In the listing below, find the line containing "Returns (184, 730)" and the line containing "Pozdravljen svet! (129, 244)". Repeat exactly those two lines and every line between them, nothing more.

--

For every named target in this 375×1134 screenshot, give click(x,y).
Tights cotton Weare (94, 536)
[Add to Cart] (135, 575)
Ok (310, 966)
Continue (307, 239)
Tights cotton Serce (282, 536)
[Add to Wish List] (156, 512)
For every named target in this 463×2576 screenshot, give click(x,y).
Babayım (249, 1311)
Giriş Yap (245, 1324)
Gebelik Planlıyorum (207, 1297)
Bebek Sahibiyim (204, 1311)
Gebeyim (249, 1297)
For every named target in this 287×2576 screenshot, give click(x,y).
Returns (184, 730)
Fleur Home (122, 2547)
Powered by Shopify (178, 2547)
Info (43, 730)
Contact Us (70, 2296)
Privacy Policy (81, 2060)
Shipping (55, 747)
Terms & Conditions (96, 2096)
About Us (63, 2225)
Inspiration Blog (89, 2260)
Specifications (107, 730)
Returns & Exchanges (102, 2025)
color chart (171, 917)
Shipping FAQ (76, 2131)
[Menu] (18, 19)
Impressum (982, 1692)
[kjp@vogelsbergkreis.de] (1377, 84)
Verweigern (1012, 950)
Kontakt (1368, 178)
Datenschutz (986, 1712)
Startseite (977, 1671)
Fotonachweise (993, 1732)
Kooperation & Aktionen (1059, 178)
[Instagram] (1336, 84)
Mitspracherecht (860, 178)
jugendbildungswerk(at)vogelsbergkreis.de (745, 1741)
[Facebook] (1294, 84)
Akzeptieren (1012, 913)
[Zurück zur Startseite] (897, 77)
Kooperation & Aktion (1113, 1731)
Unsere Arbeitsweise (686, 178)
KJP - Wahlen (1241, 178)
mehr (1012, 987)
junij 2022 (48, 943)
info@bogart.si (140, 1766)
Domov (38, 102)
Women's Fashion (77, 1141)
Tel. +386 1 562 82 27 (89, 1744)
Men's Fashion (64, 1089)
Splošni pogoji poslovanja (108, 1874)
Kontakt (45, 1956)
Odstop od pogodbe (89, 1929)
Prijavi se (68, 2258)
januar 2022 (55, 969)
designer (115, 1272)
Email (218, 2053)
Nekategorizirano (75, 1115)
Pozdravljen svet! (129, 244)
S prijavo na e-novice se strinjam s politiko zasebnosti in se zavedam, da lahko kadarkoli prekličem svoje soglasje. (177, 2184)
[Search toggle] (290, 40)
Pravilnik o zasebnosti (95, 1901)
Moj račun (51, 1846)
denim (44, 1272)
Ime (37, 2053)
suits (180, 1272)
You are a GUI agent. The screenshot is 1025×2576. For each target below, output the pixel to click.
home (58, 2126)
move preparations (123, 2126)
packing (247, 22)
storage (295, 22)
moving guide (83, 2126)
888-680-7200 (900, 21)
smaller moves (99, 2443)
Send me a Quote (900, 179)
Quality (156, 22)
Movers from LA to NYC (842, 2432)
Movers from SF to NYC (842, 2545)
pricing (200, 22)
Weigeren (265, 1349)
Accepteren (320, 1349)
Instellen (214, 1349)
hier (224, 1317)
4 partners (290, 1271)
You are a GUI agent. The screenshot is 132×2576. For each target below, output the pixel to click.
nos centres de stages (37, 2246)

--

• WRITTEN SOLUTION:
Returns (184, 730)
Fleur Home (122, 2547)
Powered by Shopify (178, 2547)
Info (43, 730)
Contact Us (70, 2296)
Privacy Policy (81, 2060)
Shipping (55, 747)
Terms & Conditions (96, 2096)
About Us (63, 2225)
Inspiration Blog (89, 2260)
Specifications (107, 730)
Returns & Exchanges (102, 2025)
color chart (171, 917)
Shipping FAQ (76, 2131)
[Menu] (18, 19)
Impressum (982, 1692)
[kjp@vogelsbergkreis.de] (1377, 84)
Verweigern (1012, 950)
Kontakt (1368, 178)
Datenschutz (986, 1712)
Startseite (977, 1671)
Fotonachweise (993, 1732)
Kooperation & Aktionen (1059, 178)
[Instagram] (1336, 84)
Mitspracherecht (860, 178)
jugendbildungswerk(at)vogelsbergkreis.de (745, 1741)
[Facebook] (1294, 84)
Akzeptieren (1012, 913)
[Zurück zur Startseite] (897, 77)
Kooperation & Aktion (1113, 1731)
Unsere Arbeitsweise (686, 178)
KJP - Wahlen (1241, 178)
mehr (1012, 987)
junij 2022 (48, 943)
info@bogart.si (140, 1766)
Domov (38, 102)
Women's Fashion (77, 1141)
Tel. +386 1 562 82 27 (89, 1744)
Men's Fashion (64, 1089)
Splošni pogoji poslovanja (108, 1874)
Kontakt (45, 1956)
Odstop od pogodbe (89, 1929)
Prijavi se (68, 2258)
januar 2022 (55, 969)
designer (115, 1272)
Email (218, 2053)
Nekategorizirano (75, 1115)
Pozdravljen svet! (129, 244)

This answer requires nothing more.